Remember, the goal is not “Audit ready 365”, it’s to know that our facility embraces globally recognized best practices to maintain food safety. Because of this, as we dive into each element, we must always remember the quality management system golden rule: Never make systems to “pass audits”. Make systems that work for your company that help it make safer/higher quality products more efficiently.

2.1 Management Commitment

Management commitment is the pre-requisite to company culture. Whether talking about safety culture, lean culture, continuous improvement culture, anti-discriminatory culture, ethical business culture, or food safety culture, company direction and leadership begins with those holding the purse strings at the top.

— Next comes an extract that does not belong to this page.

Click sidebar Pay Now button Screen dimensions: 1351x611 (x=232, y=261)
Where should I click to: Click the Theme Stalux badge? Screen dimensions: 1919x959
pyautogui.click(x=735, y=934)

The fact that this is our FIRST element is not a mistake, it’s an acknowledgement that this process will have no legs if it is not supported by those in control of the business. SQF has taken the same approach that successful safety, lean, and corporate responsibility initiatives have, wherein you begin with missions and core values that provide a compass for company priorities, especially when you get stuck back in the day-to-day.

The code:

2.1 Management Commitment

2.1.1 Food Safety Policy (Mandatory)

2.1.1.1 Senior site management shall prepare and implement a policy statement that outlines as a minimum the:
i. The site's commitment to supply safe food;
ii. Methods used to comply with its customer and regulatory requirements and continually improve its food safety management system; and
iii. The site's commitment to establish and review food safety objectives.

2.1.1.2 The policy statement shall be:
i. Signed by senior site management;
ii. Made available in language understood by all staff;
iii. Displayed in a prominent position; and
iv. Effectively communicated to all staff

What’s the point? How is this making our product safer?

Food safety procedure is what we tend to think of when we consider GFSI certification, a.k.a. all the stuff we should/need to get done. But each element of the code begins with “policy”; we’re asked to define our values as a company, from which our actions and priorities will follow.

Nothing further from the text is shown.